La vittoria di Roberto Fico alle elezioni regionali in Campania segna uno di quei momenti in cui la politica riesce a parlare con chiarezza, nonostante la complessità del contesto. Il risultato è netto: oltre il 60% dei voti a favore del candidato del “campo largo”, contro il 35% scarso di Edmondo Cirielli, sostenuto dal centrodestra. Un margine che non lascia spazio a interpretazioni ambigue e che restituisce l’immagine di una regione che, pur con una partecipazione bassa – poco più del 44% degli aventi diritto – ha espresso una scelta molto precisa.
L’affluenza ridotta è il primo elemento da cui partire. Il calo di circa undici punti rispetto alle regionali del 2020 non è solo un dato tecnico: racconta un rapporto faticoso tra i cittadini e la politica. Disillusione, abitudine, o forse la percezione di un risultato scontato?

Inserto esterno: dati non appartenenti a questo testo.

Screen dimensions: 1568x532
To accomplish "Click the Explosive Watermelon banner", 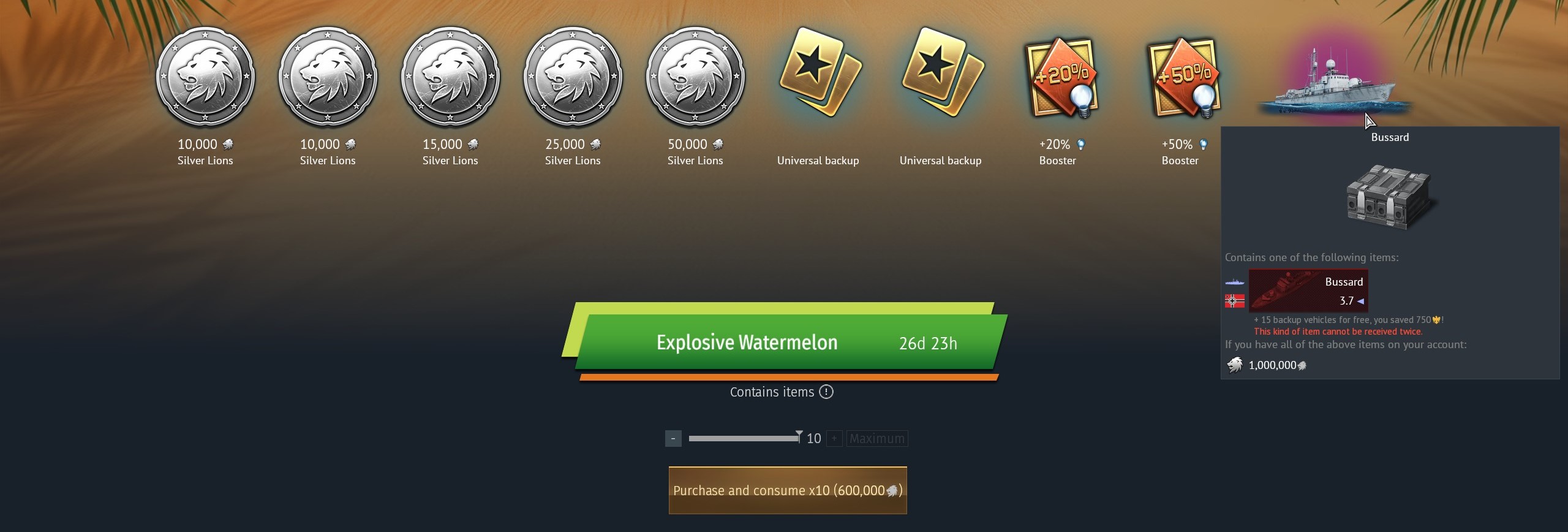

È difficile dirlo con precisione, ma una cosa è certa: a votare sono andati soprattutto gli elettori più motivati. E tra questi, il fronte che sosteneva Fico si è dimostrato più compatto, più mobilitato e, in un certo senso, più convinto del progetto presentato.
Roberto Fico ha avuto dalla sua non solo l’esperienza istituzionale maturata negli anni, ma anche la capacità di tenere insieme una coalizione ampia: Partito Democratico, Movimento 5 Stelle, sinistra, ecologisti, centristi. Un mosaico che in altre circostanze avrebbe potuto scricchiolare, ma che in questa competizione ha mostrato una certa maturità. Il cosiddetto “campo largo” in Campania non è stato un esperimento laboratoriale, ma una strategia ben calibrata, in grado di intercettare elettorati diversi senza disperdere il messaggio.
Dall’altra parte, Edmondo Cirielli – sostenuto da Fratelli d’Italia, Forza Italia e Lega – non è riuscito a catalizzare un entusiasmo paragonabile. La coalizione di centrodestra, a livello nazionale forte e radicata, in Campania non è apparsa altrettanto sincronizzata. Non sono mancati i temi e le proposte, ma è mancata la percezione di un progetto profondamente legato al territorio, o almeno più convincente di quello avversario. In una regione come la Campania, dove la dimensione locale e il radicamento dei candidati pesano quasi quanto le appartenenze politiche, questo elemento può rivelarsi decisivo.
La vittoria di Fico assume così un significato più ampio. Non è solo il successo personale di un candidato, né soltanto la conferma di un’alleanza territoriale ben costruita. È un messaggio politico che va oltre i confini regionali: quando il centro-sinistra si presenta unito, quando PD e Movimento 5 Stelle riescono a convergere su un percorso comune, la competizione con il centrodestra non è affatto impossibile. Anzi, può risultare vincente in modo inequivocabile.
Questo, naturalmente, non significa che la strada sarà semplice. Governare una regione complessa e stratificata come la Campania richiede capacità di ascolto, coesione interna e un’agenda politica chiara. Tenere insieme forze politiche diverse non è automatico: le differenze di sensibilità e di priorità esisteranno e si faranno sentire. La sfida sarà trasformare l’unità elettorale in un’unità di governo, capace di incidere concretamente su temi come trasporti, lavoro, sanità, ambiente, sicurezza e infrastrutture.
Allo stesso tempo, proprio per la bassa affluenza, sarà fondamentale riconnettere con quella parte di cittadini che è rimasta ai margini del voto. Una vittoria è pienamente solida quando riesce a trasformare il consenso elettorale in partecipazione attiva, e questo richiede tempo, impegno e credibilità.